Ditto what Dewey Finn said. I would just add more detail: Covert your list to a table with one column, and each title in a row; copy the whole column to a second column; edit ONE of the columns as Dewey explained; sort by the edited column; delete the edited column; convert the remaining column back to text.
I agree that Dewey Finn’s suggestion is the fastest, easiest way to get this done.
I never understood why Microsoft completely ignores such an industry standard like regexp and insists on implementing its own lame pattern matching in Word. I often copy text into a text editor that supports regexp, edit it, and paste it back to Word.
Thanks for playing, but no. Microsoft Word evolved from about 1983 onward, introducing the modern Word for Windows in 1989. Regular expressions have been a feature in various Unix applications such as expr and awk, and in the Bourne shell since the 1970s. Ironically, the basis for Word was originally written in Xenix, which was the Microsoft-licensed version of Unix. Microsoft could have implemented a regexp-type matching and replacement in Word any time they wanted to; instead, they went with the hobbled MS-DOS wildcard matching and simplistic find and replace routines.
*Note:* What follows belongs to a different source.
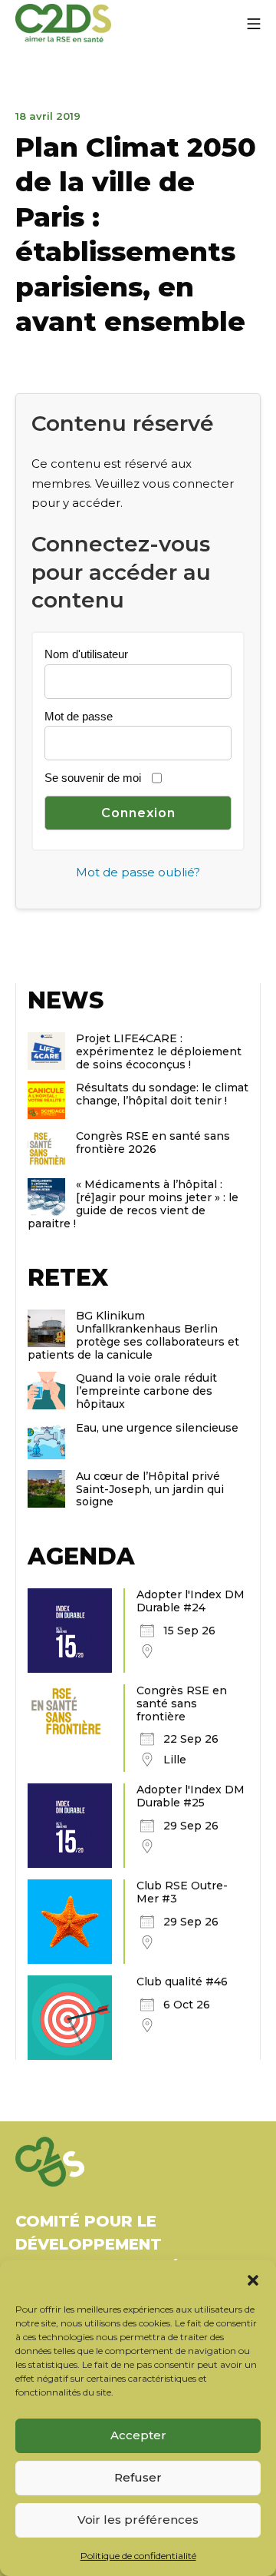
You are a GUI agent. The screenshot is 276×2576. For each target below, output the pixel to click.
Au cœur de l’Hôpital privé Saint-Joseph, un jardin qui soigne (150, 1489)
Admittedly, this is a feature that the vast majority of Word users could not use even if they knew it existed. But for those of us who are aware, it is a substantial pain in the ass that Word cannot do these kind of search, or any of a variety of other context-specific or user-defined-rules-based expressions.
To be fair, Word does have a pattern-matching feature that has evolved beyond DOS wildcards, but the notation is klunky, it can’t capture portions of the matched pattern to use in the Replace string, and it’s unique to Word without providing any added value.
So it’s better than * ? but not nearly as powerful as regexp. Regexp is available in the free NoteTab Light, as one example. So if those guys can do it for free, MS should be able to do it.